MPI - Quick Tutorial

MPI is a C program that can run at multiple processors, and the processors can be at multiple machines. It will SSH into the remote machines and run the task on the processor

Install MPI

    sudo apt install openmpi-bin openmpi-common libopenmpi-dev

MPI has its own compiler and runtime:

     mpicc --version

     mpiexec --version


Compile MPI

    mpicc -o hello-mpi hello-mpi.c


Run MPI

    mpiexec  hello-mpi

    (This will execute hello with 16 processors because my machine has 16 processors. If ./hello-mpi is invoked directly, hello will be executed just once.)

Create a hostfile:

    localhost slots=4

Execute the hostfile to run with just 4 processors:

    mpirun  --hostfile hostfile hello-mpi

This will run in 4 processors.

You can directly run with just 4 processors without specifying a host file:

    mpirun -np 4 hello-mpi

If the number of processors exceeds the system has, the request will error out.
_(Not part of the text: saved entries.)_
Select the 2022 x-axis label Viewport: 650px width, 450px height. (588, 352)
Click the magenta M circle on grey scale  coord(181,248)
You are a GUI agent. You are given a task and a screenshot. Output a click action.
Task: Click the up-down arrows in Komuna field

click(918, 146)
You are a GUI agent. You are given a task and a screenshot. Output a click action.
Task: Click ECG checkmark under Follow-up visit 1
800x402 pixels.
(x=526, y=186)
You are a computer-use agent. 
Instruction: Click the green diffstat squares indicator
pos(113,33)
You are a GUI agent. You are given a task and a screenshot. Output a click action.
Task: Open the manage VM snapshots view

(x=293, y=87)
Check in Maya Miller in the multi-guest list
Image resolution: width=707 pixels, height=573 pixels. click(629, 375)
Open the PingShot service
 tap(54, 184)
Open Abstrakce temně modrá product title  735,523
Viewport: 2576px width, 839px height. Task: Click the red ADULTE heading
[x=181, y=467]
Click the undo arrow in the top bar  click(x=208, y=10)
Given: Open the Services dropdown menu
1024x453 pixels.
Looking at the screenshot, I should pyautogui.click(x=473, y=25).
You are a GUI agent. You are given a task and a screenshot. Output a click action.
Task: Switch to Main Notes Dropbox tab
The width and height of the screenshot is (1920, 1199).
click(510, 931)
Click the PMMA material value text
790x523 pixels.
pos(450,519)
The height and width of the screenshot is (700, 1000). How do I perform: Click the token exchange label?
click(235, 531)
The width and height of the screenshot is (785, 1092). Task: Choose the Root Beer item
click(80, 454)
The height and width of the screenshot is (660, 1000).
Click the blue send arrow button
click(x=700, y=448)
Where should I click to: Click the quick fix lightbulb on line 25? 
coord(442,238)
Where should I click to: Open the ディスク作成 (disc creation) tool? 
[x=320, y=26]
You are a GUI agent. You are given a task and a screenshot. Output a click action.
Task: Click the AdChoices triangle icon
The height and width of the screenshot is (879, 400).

For example:

    mpirun  -np 17  hello-mpi

    (This resulted in errors on my machine with "There are not enough slots available in the system to satisfy the 17 slots that were requested by the application." Similar error would happen if -np and --hostfile is combined and -np exceeds the slots on a machine defined in hostfile.)


mpirun and mpiexec can be used exchangeable.


How to Get Result from Remote

Results on different machines can be reduced with MPI_Reduce(), usually on machine 0. For example: to sum the result:

    double local_result = compute_local_result();

    double global_result;

    MPI_Reduce(&local_result, &global_result, 1, MPI_DOUBLE, MPI_SUM, 0, MPI_COMM_WORLD);

MPI_Allreduce will reduce the result and send to all machines.


Use MPI_Gather to collect results from all nodes as an array of items into a node (node 0) without reducing. 

double local_result = compute_local_result(); 

double all_results[num_processes];

MPI_Gather(&local_result, 1, MPI_DOUBLE, all_results, 1, MPI_DOUBLE, 0, MPI_COMM_WORLD);

MPI_Allgather will collect results in an array and make available in all machines.


You can also customize the communication among the nodes. For example, to collect results from all other MPI nodes in node 0.

if (rank != 0) { 

  MPI_Send(&local_result, 1, MPI_DOUBLE, 0, 0, MPI_COMM_WORLD);

} else {

  for (int i = 1; i < num_processes; i++)

    MPI_Recv(&worker_result, 1, MPI_DOUBLE, i, 0, MPI_COMM_WORLD, MPI_STATUS_IGNORE);

}


How to trigger Python with MPI?

Instead of running a C program, use mpiexec to call a python program. For example,

     mpirun -np 4 python 1.py

Of course, your python script needs MPI support MPI; otherwise, it would run the same content. Install mpi4py by:

    sudo apt-get update

    sudo apt-get install libopenmpi-dev

    conda install python=3.10

    conda install mpi4py

Copy and run the basic example in https://mpi4py.readthedocs.io/en/stable/tutorial.html, and run:

    mpiexec -np 2 python 2.py


References:

https://mpitutorial.com/tutorials/mpi-hello-world/

https://mpitutorial.com/tutorials/mpi-reduce-and-allreduce/

https://mpi4py.readthedocs.io/en/stable/tutorial.html